All lines in the records below that hold "will" are to be shown.

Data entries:
□ □ □ □ □
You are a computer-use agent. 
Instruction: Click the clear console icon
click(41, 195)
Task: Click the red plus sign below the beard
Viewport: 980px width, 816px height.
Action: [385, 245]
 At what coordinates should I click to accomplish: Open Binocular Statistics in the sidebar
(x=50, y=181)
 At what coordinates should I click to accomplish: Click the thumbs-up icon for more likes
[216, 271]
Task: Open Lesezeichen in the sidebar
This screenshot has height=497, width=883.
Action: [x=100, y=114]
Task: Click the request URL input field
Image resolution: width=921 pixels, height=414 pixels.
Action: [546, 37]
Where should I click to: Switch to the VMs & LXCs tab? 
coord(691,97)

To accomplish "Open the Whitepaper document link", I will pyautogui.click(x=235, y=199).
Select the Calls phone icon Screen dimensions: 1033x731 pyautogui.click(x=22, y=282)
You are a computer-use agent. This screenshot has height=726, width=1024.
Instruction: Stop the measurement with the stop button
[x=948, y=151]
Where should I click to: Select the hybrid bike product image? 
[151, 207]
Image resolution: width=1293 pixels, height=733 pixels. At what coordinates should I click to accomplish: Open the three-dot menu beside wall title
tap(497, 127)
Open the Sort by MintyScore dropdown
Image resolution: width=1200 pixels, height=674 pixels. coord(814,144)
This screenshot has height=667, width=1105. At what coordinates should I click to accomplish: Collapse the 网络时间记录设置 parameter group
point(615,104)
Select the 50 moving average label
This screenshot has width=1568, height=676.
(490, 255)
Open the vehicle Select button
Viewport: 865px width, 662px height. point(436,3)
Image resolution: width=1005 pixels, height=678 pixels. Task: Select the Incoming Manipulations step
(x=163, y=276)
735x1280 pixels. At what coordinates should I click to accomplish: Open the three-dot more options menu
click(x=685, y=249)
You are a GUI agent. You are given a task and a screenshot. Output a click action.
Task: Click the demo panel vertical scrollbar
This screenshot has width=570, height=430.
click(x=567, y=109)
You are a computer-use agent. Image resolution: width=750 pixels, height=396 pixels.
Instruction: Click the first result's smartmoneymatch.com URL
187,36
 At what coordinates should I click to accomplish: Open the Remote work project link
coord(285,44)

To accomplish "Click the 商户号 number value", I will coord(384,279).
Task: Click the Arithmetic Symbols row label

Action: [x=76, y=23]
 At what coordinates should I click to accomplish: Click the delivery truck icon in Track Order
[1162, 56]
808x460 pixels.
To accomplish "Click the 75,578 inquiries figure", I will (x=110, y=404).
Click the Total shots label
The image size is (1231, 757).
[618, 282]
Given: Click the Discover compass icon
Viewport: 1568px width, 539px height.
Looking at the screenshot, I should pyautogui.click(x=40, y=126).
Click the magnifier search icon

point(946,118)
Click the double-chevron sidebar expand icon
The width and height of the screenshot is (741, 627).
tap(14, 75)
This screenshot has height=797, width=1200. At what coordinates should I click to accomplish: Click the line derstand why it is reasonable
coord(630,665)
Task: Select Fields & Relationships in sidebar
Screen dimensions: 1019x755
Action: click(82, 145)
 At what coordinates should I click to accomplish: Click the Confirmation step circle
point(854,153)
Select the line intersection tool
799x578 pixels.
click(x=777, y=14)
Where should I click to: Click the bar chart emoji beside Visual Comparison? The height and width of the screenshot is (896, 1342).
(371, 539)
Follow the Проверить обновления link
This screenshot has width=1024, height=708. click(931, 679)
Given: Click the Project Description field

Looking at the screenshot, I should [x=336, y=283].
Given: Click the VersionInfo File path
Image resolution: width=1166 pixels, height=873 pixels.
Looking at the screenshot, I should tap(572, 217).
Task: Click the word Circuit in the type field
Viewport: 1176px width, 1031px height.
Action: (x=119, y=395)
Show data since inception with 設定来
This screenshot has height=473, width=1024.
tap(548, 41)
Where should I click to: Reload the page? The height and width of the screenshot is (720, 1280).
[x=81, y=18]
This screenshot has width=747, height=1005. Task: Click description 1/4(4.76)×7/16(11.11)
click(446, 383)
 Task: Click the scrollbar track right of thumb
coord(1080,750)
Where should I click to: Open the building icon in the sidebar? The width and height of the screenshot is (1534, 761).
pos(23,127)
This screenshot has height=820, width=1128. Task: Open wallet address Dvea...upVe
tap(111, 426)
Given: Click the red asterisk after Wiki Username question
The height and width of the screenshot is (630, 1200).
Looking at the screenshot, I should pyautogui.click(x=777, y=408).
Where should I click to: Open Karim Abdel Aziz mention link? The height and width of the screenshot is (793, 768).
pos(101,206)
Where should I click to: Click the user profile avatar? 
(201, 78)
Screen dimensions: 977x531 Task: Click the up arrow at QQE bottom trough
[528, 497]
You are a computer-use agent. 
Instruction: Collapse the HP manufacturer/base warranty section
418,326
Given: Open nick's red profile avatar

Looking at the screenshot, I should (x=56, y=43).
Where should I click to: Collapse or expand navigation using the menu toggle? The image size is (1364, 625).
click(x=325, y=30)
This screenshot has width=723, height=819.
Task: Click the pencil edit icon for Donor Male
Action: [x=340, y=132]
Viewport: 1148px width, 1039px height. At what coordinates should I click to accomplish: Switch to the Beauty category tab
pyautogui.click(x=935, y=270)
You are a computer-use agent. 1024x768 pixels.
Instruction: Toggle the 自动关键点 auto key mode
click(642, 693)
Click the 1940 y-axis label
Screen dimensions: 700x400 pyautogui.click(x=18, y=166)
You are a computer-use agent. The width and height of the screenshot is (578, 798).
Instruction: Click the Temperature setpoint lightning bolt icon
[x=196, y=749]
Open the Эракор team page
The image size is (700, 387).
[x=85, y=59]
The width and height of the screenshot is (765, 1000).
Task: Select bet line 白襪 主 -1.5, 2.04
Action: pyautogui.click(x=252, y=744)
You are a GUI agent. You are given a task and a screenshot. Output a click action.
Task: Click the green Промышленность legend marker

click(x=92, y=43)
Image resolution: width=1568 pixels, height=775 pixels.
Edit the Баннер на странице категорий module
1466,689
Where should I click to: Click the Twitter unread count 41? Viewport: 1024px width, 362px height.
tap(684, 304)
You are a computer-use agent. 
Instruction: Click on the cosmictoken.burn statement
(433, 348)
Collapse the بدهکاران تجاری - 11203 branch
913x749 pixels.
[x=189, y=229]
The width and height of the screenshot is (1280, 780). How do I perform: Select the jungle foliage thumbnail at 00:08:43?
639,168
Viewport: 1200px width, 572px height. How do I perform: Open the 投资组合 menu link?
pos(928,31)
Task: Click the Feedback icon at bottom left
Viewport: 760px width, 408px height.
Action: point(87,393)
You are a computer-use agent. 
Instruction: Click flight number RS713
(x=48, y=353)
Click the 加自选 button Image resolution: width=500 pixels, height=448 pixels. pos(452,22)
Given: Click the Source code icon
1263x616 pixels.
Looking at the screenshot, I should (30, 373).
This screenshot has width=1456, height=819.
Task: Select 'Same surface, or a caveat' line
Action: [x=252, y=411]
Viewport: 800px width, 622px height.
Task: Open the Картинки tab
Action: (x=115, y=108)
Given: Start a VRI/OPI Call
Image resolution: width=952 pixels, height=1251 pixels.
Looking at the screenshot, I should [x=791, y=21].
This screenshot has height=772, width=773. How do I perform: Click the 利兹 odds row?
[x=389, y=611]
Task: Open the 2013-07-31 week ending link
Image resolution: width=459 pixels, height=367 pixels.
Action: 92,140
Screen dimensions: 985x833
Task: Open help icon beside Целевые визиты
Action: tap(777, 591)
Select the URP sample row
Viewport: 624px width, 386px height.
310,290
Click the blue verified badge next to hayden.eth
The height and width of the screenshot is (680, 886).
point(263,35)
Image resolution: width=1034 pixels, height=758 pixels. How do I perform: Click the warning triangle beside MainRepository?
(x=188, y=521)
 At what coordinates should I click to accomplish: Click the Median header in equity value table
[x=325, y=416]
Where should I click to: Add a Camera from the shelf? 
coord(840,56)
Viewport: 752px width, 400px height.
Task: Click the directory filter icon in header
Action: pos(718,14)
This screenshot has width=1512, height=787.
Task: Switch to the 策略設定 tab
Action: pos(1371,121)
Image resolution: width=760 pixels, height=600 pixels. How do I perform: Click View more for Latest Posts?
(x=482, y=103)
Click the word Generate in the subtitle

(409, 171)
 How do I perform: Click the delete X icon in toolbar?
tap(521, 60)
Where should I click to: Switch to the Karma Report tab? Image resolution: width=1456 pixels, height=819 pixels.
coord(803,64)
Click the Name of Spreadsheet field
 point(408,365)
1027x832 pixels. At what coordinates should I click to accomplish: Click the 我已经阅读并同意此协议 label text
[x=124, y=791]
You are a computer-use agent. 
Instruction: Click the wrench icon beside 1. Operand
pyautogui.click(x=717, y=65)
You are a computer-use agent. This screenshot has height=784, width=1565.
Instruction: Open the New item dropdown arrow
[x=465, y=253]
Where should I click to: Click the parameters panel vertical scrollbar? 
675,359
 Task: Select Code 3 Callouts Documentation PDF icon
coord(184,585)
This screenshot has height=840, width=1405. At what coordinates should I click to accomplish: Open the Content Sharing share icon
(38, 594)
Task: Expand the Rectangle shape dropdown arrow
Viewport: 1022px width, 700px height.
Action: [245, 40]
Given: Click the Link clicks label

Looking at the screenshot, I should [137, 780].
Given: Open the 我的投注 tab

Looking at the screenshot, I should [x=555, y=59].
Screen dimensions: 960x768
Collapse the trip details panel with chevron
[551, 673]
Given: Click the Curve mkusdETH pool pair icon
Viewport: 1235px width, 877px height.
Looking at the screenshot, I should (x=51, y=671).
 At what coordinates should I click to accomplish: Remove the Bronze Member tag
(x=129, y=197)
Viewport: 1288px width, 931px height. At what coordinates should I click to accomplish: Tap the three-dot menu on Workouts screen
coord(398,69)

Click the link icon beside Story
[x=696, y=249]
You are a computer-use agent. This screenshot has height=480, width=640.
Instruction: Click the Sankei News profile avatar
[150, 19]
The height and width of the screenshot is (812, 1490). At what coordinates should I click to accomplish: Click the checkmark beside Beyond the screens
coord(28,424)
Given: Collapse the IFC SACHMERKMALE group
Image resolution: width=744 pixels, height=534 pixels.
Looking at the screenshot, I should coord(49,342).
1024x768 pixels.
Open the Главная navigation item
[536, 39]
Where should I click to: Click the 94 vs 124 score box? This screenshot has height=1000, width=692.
□ □ □ □ □
Final answer:
To accomplish "Open the Whitepaper document link", I will pyautogui.click(x=235, y=199).
To accomplish "Click the 商户号 number value", I will coord(384,279).
To accomplish "Click the 75,578 inquiries figure", I will (x=110, y=404).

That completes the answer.